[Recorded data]

"""

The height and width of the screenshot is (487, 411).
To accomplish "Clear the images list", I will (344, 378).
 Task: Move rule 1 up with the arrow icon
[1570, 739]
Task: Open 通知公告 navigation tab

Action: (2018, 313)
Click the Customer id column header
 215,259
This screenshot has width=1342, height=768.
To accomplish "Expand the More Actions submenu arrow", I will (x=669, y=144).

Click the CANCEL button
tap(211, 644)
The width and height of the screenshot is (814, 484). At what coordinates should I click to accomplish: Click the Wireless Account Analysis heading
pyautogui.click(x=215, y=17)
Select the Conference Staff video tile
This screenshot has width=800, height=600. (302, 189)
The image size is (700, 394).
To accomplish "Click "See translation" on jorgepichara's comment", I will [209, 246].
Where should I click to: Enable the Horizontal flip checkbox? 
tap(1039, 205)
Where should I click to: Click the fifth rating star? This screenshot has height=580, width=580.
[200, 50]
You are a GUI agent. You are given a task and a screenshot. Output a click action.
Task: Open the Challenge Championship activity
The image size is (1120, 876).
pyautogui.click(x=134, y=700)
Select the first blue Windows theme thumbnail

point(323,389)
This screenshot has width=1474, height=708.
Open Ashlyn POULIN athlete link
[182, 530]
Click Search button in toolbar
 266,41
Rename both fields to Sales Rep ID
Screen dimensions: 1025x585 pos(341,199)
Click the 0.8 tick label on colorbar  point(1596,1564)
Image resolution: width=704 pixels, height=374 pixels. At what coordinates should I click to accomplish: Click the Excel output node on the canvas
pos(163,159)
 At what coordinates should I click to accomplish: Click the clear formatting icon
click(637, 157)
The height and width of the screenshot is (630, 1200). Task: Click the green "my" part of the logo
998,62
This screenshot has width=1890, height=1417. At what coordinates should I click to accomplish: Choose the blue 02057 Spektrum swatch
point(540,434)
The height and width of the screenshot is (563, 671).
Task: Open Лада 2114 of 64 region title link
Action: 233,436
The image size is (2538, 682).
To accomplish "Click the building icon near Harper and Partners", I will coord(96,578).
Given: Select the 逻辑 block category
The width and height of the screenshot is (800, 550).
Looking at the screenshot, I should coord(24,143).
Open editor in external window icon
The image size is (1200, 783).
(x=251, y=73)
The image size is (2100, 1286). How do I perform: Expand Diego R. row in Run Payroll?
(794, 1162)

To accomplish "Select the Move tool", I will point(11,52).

"""

**SET TASK**
Return every line of the listing above unchanged.

**WRITTEN SOLUTION**
The height and width of the screenshot is (487, 411).
To accomplish "Clear the images list", I will (344, 378).
 Task: Move rule 1 up with the arrow icon
[1570, 739]
Task: Open 通知公告 navigation tab

Action: (2018, 313)
Click the Customer id column header
 215,259
This screenshot has width=1342, height=768.
To accomplish "Expand the More Actions submenu arrow", I will (x=669, y=144).

Click the CANCEL button
tap(211, 644)
The width and height of the screenshot is (814, 484). At what coordinates should I click to accomplish: Click the Wireless Account Analysis heading
pyautogui.click(x=215, y=17)
Select the Conference Staff video tile
This screenshot has width=800, height=600. (302, 189)
The image size is (700, 394).
To accomplish "Click "See translation" on jorgepichara's comment", I will [209, 246].
Where should I click to: Enable the Horizontal flip checkbox? 
tap(1039, 205)
Where should I click to: Click the fifth rating star? This screenshot has height=580, width=580.
[200, 50]
You are a GUI agent. You are given a task and a screenshot. Output a click action.
Task: Open the Challenge Championship activity
The image size is (1120, 876).
pyautogui.click(x=134, y=700)
Select the first blue Windows theme thumbnail

point(323,389)
This screenshot has width=1474, height=708.
Open Ashlyn POULIN athlete link
[182, 530]
Click Search button in toolbar
 266,41
Rename both fields to Sales Rep ID
Screen dimensions: 1025x585 pos(341,199)
Click the 0.8 tick label on colorbar  point(1596,1564)
Image resolution: width=704 pixels, height=374 pixels. At what coordinates should I click to accomplish: Click the Excel output node on the canvas
pos(163,159)
 At what coordinates should I click to accomplish: Click the clear formatting icon
click(637, 157)
The height and width of the screenshot is (630, 1200). Task: Click the green "my" part of the logo
998,62
This screenshot has width=1890, height=1417. At what coordinates should I click to accomplish: Choose the blue 02057 Spektrum swatch
point(540,434)
The height and width of the screenshot is (563, 671).
Task: Open Лада 2114 of 64 region title link
Action: 233,436
The image size is (2538, 682).
To accomplish "Click the building icon near Harper and Partners", I will coord(96,578).
Given: Select the 逻辑 block category
The width and height of the screenshot is (800, 550).
Looking at the screenshot, I should coord(24,143).
Open editor in external window icon
The image size is (1200, 783).
(x=251, y=73)
The image size is (2100, 1286). How do I perform: Expand Diego R. row in Run Payroll?
(794, 1162)

To accomplish "Select the Move tool", I will point(11,52).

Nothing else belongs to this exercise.